*** Supplied data ***
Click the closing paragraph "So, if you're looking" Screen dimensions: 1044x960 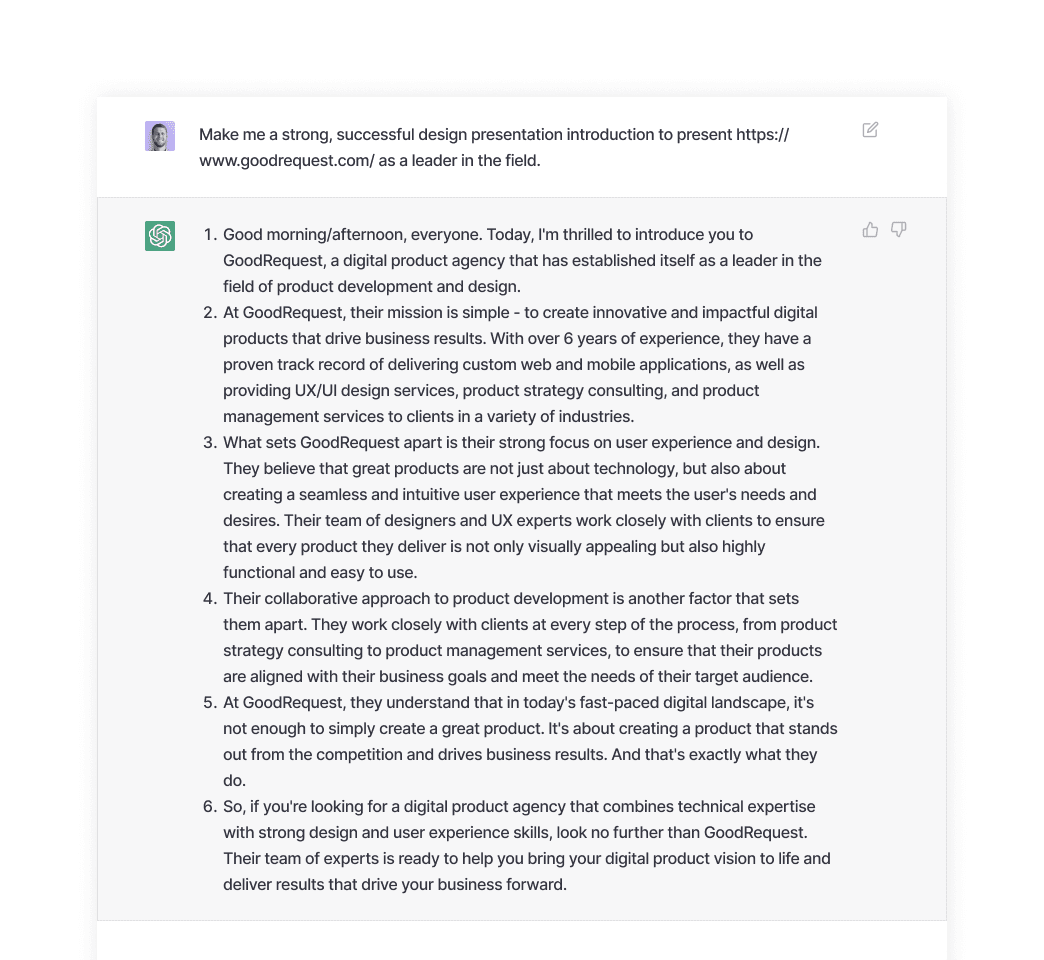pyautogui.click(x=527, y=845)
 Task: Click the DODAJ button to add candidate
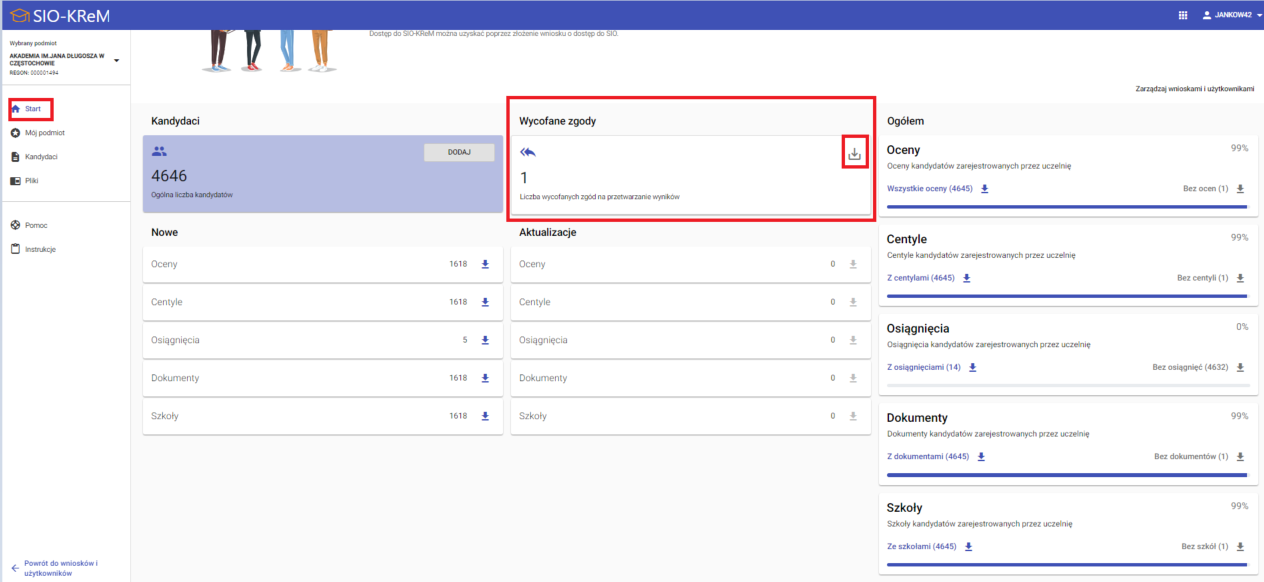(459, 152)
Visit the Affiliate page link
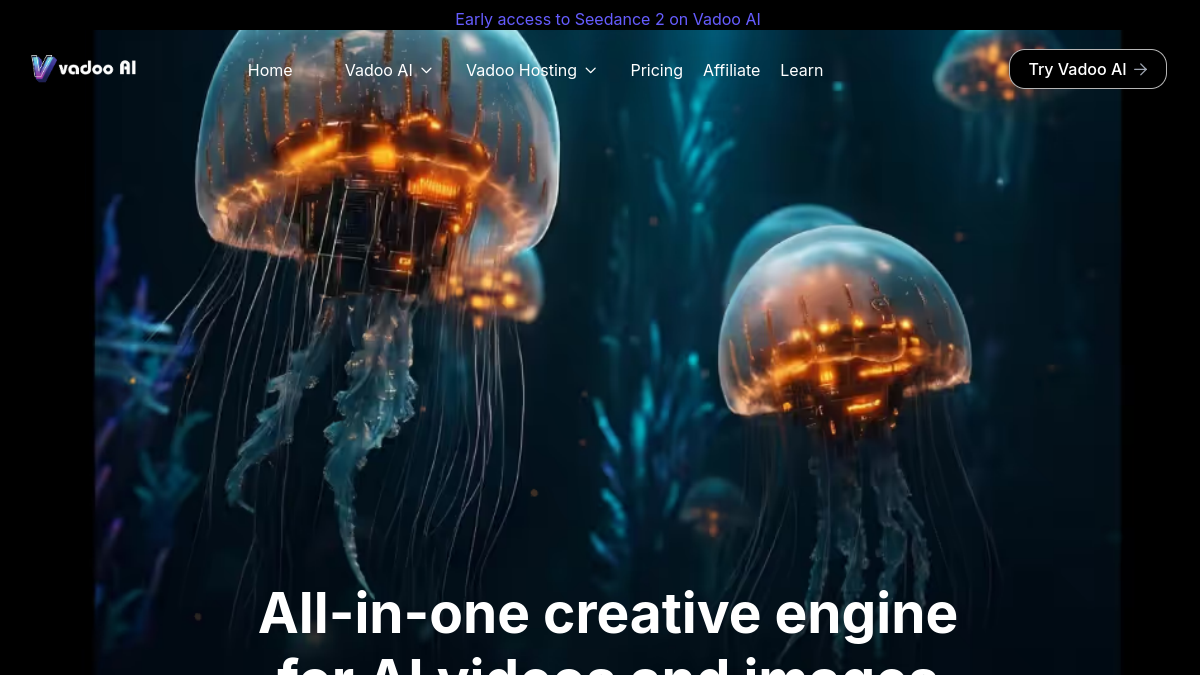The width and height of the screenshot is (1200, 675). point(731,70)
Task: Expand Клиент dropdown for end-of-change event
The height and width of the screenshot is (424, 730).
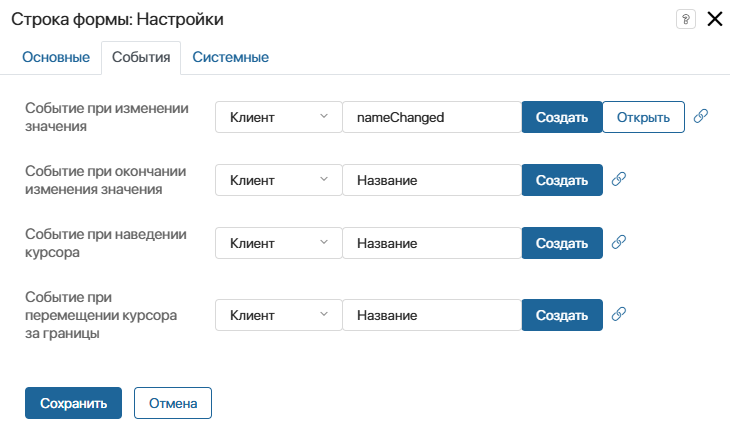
***
### What needs to be done
Your answer must be the exact lines from the one containing "Task: Expand Клиент" through the last line of the records above, with both included and no pictures.

### Result of the exercise
Task: Expand Клиент dropdown for end-of-change event
The height and width of the screenshot is (424, 730).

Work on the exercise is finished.